The relief was enormous. The vital space was clear, and it would be the most impossible mischance for it to be taken over in the next twenty-four hours. In one way it was an advantage, for the stand effectively screened him on one side. The degree of his relief surprised him, and he sat on the grass, as far away as possible from others, to consider this state of mind. Did he really want to defeat Colossus? There was no clear-cut answer. It was true he desperately wanted to free Cleo, even more than he wanted her back, although there was a very fine distinction between the two.

This nightmarish operation—for him—was solely for Cleo. Until the St. John’s contact he had doubted everything: Martians, the possibility of communication, and even more, the chance that they could produce a counter to Colossus.

For a time his mind moved swiftly to that diversion. What possibly could anyone anywhere do? It was clear from the information they had wanted that it had to take the form of a message—but what?

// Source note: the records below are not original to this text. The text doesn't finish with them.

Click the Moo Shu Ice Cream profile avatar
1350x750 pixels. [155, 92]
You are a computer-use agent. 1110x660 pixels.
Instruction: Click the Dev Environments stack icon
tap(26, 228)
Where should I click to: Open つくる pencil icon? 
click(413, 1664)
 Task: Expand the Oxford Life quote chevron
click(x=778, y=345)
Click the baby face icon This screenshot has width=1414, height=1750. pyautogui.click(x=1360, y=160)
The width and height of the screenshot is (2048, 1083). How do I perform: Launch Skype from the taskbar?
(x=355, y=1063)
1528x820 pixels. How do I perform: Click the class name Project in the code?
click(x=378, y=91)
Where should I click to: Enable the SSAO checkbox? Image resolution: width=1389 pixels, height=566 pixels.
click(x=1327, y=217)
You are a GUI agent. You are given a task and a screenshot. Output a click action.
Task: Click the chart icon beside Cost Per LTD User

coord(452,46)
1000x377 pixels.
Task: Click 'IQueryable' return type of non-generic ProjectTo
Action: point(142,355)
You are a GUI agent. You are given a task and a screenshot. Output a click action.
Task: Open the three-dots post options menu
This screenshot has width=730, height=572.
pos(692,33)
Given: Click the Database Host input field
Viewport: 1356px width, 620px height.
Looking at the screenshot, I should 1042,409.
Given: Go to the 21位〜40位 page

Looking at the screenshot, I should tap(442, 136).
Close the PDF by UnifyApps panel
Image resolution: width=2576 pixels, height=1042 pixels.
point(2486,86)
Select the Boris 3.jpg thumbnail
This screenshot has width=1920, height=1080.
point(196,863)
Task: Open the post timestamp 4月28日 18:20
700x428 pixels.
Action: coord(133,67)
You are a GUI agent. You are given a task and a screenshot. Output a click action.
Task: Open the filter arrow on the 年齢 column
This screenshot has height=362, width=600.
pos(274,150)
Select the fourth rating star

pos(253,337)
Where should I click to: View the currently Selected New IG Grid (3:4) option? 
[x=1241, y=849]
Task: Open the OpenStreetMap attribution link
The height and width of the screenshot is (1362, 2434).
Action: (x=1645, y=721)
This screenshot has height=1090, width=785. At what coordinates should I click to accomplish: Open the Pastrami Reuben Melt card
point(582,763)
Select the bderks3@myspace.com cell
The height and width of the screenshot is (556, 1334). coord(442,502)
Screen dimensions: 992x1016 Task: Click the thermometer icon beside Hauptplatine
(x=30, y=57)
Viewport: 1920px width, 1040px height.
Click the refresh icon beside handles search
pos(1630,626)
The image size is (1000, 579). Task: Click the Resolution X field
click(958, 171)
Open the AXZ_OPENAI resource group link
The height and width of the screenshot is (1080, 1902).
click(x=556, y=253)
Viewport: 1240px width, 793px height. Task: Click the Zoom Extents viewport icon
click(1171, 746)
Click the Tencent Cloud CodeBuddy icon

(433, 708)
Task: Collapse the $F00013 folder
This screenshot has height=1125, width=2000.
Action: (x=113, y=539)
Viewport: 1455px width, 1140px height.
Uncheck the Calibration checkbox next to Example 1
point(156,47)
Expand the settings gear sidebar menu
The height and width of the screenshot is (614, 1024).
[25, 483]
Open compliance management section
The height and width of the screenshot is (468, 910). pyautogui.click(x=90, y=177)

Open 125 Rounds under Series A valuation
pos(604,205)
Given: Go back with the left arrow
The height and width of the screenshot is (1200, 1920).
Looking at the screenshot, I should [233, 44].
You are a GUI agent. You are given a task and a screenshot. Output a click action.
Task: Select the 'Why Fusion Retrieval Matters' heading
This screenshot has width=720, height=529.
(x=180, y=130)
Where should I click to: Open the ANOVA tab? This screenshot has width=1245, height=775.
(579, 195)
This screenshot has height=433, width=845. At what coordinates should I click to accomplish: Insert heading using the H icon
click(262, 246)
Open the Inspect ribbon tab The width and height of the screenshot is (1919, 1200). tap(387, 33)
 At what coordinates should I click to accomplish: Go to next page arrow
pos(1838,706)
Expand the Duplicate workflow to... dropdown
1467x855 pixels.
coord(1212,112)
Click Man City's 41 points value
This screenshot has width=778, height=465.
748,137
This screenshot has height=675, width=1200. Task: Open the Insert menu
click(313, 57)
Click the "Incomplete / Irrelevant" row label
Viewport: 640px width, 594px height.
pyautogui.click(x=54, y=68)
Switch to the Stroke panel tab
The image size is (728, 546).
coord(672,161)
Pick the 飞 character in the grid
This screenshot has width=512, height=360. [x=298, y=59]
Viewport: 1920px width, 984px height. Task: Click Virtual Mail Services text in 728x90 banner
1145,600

He got back on the main line of thought, feeling a little happier. How could any message affect Colossus? It came to this; as long as he felt this was no more than a gesture that would show Cleo that, at least, he had tried… .

So he was only playing games to ease his conscience and to stand well in his wife’s eyes? The recurrent train of thought was unpalatable. He could not admit that it was true. Anyway—was it? Leave Cleo out of it for a minute; think of that poor young fool Jannsen, caught and executed in minutes for something so futile. Or these Emotional Centers: think of them.

That brought back Cleo, and the cold, factual Fellowship report which Blake had shown him. Horrifying, terrifying, and grotesque, but there could be no doubt about its authenticity. And there, once more, his thoughts petered out. Full circle.

He walked for a while, oblivious of the heat. To the north of the park, shimmering in the heat, the new life-complex called Haarlem. He’d seen somewhere that it had three hundred floors; people would live out their entire lives within it. It had, they said, everything, including the latest development in artificial sunshine areas. Inside, people would be sunbathing at a comfortable eighty degrees, and they could do that at any time, day or night.